-------- Task data --------

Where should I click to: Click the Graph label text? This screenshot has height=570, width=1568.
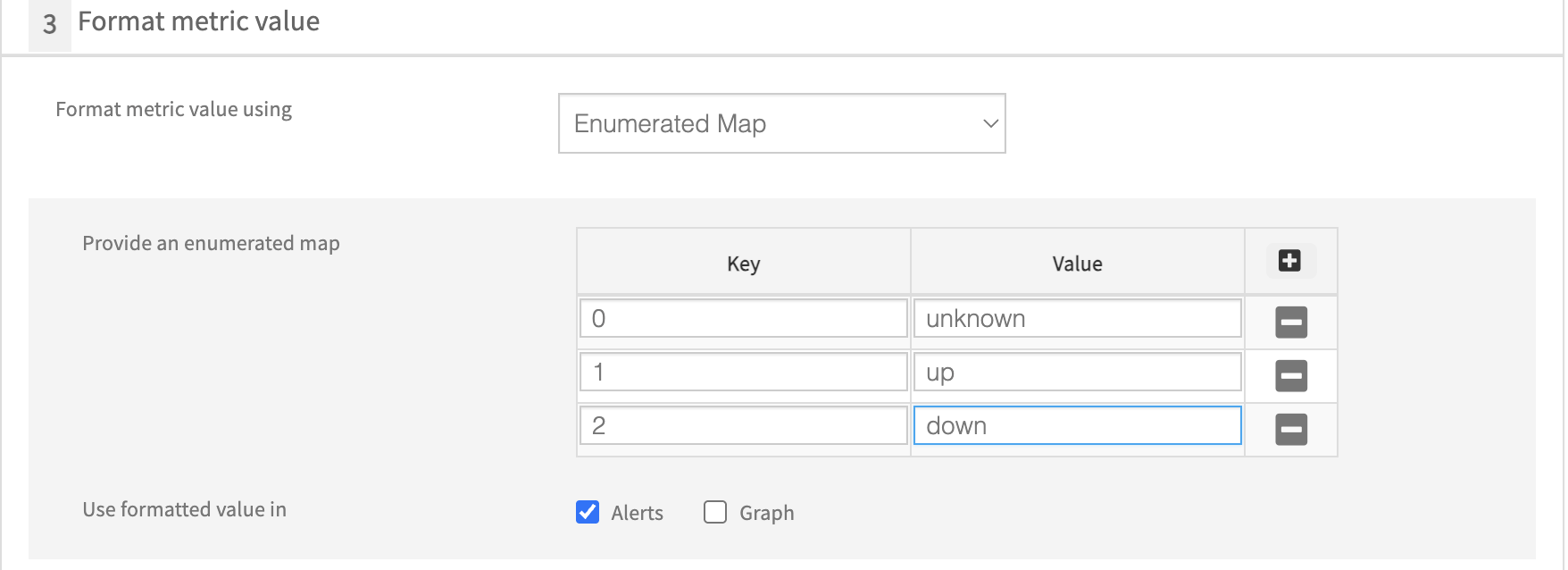point(766,513)
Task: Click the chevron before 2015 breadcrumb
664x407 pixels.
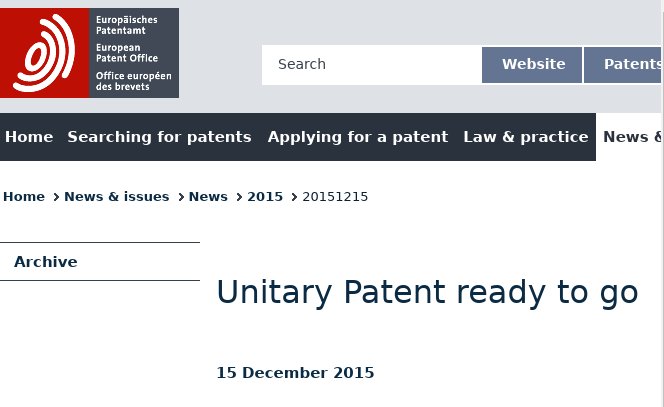Action: pyautogui.click(x=239, y=197)
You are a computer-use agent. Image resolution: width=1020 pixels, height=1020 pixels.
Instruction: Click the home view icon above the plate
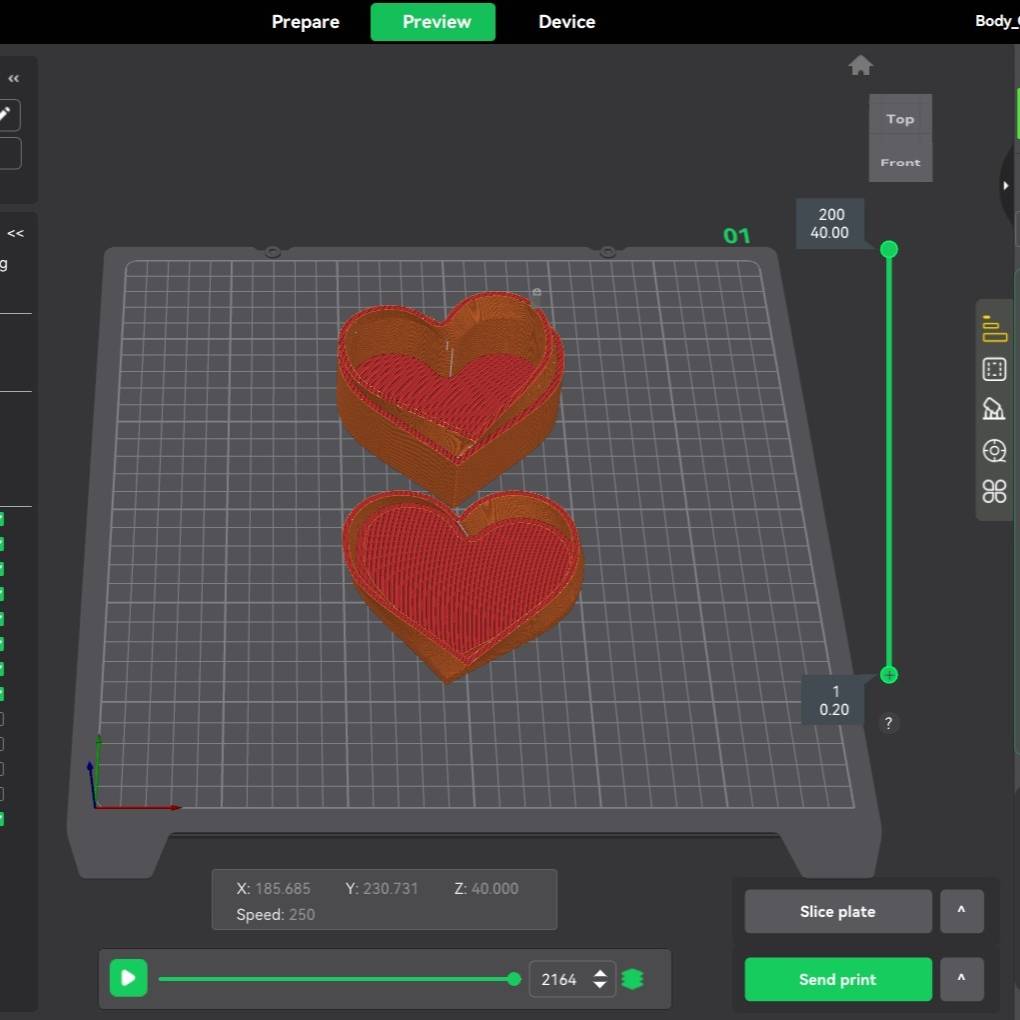860,65
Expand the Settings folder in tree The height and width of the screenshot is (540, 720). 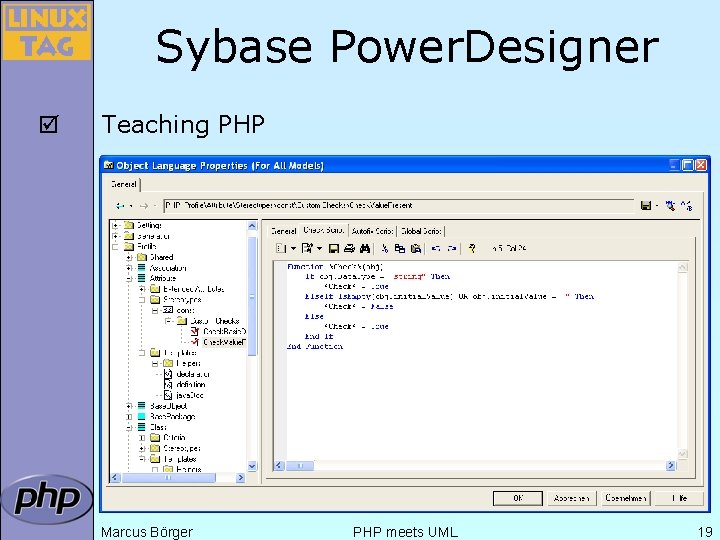coord(116,225)
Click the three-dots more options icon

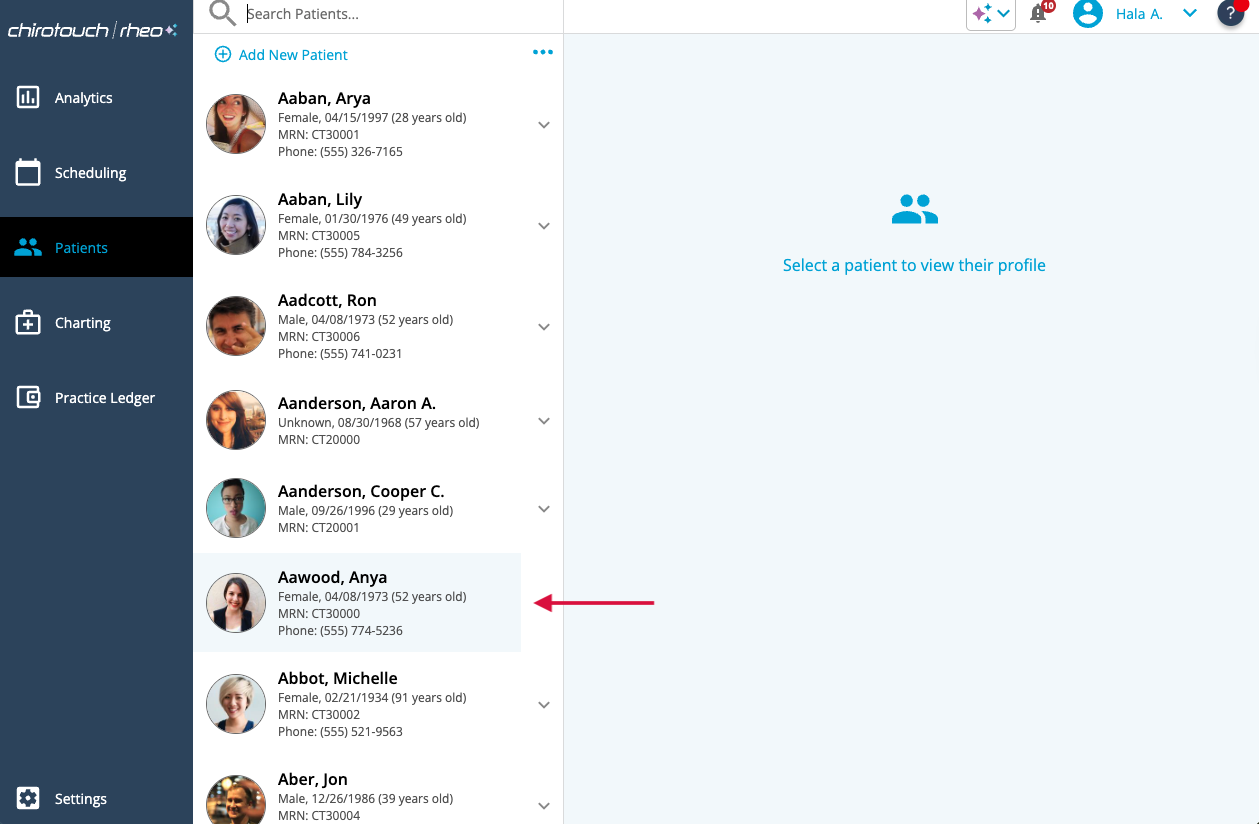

--------

**Problem description**
Set the lines above down again, word for word, from the first through the one containing "You are a computer-use"; pictures excluded.

**Exercise solution**
Where should I click to: Click the Graph label text? This screenshot has height=570, width=1568.
point(766,513)
Task: Click the chevron before 2015 breadcrumb
664x407 pixels.
Action: pyautogui.click(x=239, y=197)
You are a computer-use agent. Image resolution: width=1020 pixels, height=1020 pixels.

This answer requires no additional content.